Rectal Cancer Surgery
The main aim of the surgery is to remove as many cancer cells as possible to lower the risk of recurrence. When the cancer cells have attacked 20 cm from the colon, it is called rectal cancer, which is removed with the surgery method in combination with other advanced surgeries. Doctors try to preserve the rectal functions using a tailored approach to improve the quality of life and increase the survival rate.
This approach is useful in removing small tumours. The surgery can be tailored based on the patient’s tumour condition, stage and location, based on which the cancer is treated. With Transanal Minimally Invasive Surgery (TAMIS), doctors can remove tumours preserving other cells and tissues. This approach is useful for stage 1 rectal cancer. Transanal approaches lead to success, less pain and faster recovery.
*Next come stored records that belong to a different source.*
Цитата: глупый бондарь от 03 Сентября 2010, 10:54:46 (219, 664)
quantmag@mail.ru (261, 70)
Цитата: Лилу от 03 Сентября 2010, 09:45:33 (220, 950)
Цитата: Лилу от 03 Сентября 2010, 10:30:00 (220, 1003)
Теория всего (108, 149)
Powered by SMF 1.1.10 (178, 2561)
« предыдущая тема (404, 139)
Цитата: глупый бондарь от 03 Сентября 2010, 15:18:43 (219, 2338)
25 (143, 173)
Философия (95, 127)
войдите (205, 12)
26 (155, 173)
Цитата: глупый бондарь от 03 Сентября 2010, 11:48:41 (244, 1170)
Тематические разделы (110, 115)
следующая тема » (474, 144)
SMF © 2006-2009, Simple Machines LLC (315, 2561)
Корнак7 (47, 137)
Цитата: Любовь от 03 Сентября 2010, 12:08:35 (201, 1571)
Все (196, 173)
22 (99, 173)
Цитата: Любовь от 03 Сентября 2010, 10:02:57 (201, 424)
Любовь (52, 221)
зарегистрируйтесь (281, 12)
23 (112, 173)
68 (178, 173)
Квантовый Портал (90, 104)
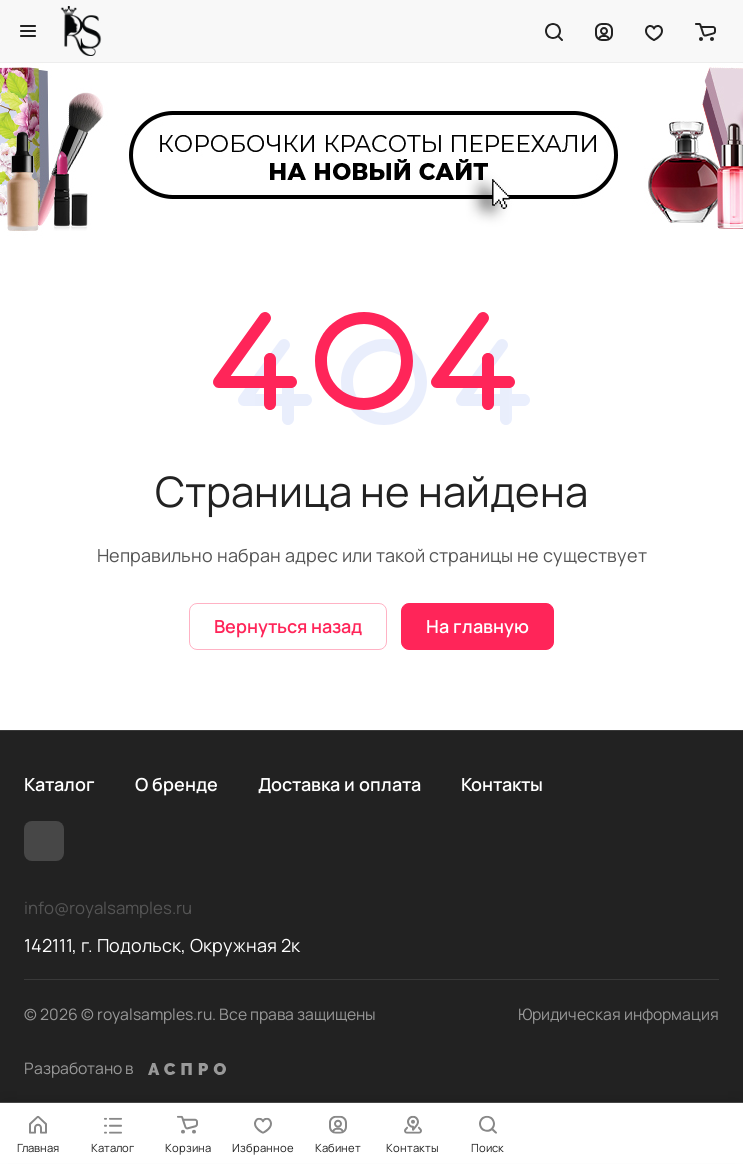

These are some advancements in colorectal cancer treatment, but we can’t ignore the importance of imaging and navigation systems as they help in providing crucial data during the surgery, and provide guidance and assistance to surgeons. They are part of the advanced methods and surgeries that doctors have been using to treat colorectal cancer. Details like tumour size, location, and surrounding areas’ condition are provided by this system. It uses machines like CT, MRI and real-time detection.
Treating colorectal cancer is now much better with advanced technologies and treatments providing patients hope that they can be cured and have a life ahead. From robotic surgery to laparoscopic surgery, the medical field has advanced and now different types of colorectal cancer can be treated with less invasive methods. The future seems to be bright for improvements in surgical methods. With continued work and technology, surgical methods continue to improve towards better health and well-being.